▶ _Page excerpt_
When the Russian Army hastily pulled out in mid-November, perhaps the biggest embarrassment so far to Mr. Putin’s war effort, Kherson became a powerful symbol. To allies questioning Ukraine’s resolve, and to Ukrainians themselves who had suffered so much misery and death and needed a glimmer of hope, Kherson showed what was possible.


ORIGINAL ENTRY: An airbase deep inside Russia has reportedly been struck again by a Ukrainian drone.

The Russian Defense Ministry said that three troops on the Engels-2 base, in the Saratove region 315 miles from the border, were killed early Monday.

The RBC-Ukraine news agency said two explosions were reported. The Russian outlet, citing local residents, said air raid sirens were sounding the alarm as an explosion was heard.

The Ministry declared that the drone had been shot down, with the three soldiers slain by falling wreckage, and that there was no damage to warplanes.

Hours earlier, the Ministry had proclaimed that Russian troops were working “round-the-clock” at new anti-aircraft missile system positions to defend against Ukrainian strikes. It said crews of the S-300V long-range surface-to-air missile systems were “mastering new position areas”.

▶ _Provided material_
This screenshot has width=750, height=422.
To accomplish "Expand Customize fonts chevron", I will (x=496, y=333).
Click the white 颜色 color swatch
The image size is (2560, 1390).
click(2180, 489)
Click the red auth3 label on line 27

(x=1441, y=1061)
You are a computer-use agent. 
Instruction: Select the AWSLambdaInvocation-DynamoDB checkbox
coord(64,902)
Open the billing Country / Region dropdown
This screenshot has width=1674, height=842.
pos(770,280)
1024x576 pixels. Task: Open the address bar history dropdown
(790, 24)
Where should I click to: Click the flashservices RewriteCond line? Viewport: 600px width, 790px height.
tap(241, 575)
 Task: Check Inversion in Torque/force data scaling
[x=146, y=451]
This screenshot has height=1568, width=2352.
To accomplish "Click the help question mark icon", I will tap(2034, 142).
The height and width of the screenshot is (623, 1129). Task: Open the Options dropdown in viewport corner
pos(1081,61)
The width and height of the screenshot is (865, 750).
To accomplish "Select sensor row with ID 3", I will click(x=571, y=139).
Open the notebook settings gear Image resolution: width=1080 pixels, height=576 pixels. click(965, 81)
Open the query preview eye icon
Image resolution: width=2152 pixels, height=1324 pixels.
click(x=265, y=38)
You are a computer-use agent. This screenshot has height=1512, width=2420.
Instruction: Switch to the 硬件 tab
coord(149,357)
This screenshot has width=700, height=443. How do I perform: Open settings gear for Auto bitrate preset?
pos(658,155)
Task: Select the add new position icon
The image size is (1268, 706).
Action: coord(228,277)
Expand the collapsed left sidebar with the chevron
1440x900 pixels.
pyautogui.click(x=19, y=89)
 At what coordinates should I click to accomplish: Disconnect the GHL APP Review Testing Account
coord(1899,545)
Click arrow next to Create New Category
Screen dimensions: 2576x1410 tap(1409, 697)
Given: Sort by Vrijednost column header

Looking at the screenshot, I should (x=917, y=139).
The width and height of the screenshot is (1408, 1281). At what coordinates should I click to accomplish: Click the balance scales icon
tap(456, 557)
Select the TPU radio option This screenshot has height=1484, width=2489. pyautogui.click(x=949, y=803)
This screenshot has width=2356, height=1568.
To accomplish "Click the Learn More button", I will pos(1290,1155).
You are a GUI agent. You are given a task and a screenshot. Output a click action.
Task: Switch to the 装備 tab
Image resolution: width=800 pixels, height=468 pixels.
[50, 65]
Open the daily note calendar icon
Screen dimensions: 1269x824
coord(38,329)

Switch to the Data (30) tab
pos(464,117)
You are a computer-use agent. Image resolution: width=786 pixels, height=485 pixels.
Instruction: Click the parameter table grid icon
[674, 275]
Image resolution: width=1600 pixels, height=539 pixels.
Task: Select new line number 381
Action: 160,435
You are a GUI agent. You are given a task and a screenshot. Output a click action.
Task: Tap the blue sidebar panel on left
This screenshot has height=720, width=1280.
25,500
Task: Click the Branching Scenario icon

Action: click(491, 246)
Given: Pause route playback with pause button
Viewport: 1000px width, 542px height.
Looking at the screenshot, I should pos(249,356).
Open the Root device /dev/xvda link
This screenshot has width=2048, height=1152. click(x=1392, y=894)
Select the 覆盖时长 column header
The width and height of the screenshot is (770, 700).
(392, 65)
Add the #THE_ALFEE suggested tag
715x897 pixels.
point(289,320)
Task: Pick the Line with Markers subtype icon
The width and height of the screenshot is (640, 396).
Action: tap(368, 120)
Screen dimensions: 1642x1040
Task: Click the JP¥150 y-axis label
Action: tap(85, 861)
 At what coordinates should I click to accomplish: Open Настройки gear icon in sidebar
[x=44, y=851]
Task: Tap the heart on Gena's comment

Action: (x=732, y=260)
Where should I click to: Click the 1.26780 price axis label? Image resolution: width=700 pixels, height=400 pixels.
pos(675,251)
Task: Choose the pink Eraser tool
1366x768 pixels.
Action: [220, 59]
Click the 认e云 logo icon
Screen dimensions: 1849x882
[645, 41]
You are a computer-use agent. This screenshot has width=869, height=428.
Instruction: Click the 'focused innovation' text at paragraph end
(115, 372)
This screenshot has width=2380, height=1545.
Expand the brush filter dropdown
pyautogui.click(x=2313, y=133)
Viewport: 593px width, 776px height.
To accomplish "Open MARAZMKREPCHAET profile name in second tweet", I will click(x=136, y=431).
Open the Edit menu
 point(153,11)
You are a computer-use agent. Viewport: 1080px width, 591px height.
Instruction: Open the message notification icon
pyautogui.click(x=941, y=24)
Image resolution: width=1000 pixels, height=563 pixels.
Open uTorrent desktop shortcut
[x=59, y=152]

▶ _Required tasks_
a. From the news excerpt, duplicate the passage that begins at the words "The RBC-Ukraine news" and stops after the words "damage to warplanes.".
b. List every claim the news excerpt attributes to the Russian Defense Ministry, one per line.

▶ _Problem solutions_
a.
The RBC-Ukraine news agency said two explosions were reported. The Russian outlet, citing local residents, said air raid sirens were sounding the alarm as an explosion was heard.

The Ministry declared that the drone had been shot down, with the three soldiers slain by falling wreckage, and that there was no damage to warplanes.

b.
Three troops on the Engels-2 base were killed early Monday.
The drone had been shot down.
The three soldiers were slain by falling wreckage.
There was no damage to warplanes.
Russian troops were working "round-the-clock" at new anti-aircraft missile system positions to defend against Ukrainian strikes.
Crews of the S-300V long-range surface-to-air missile systems were "mastering new position areas".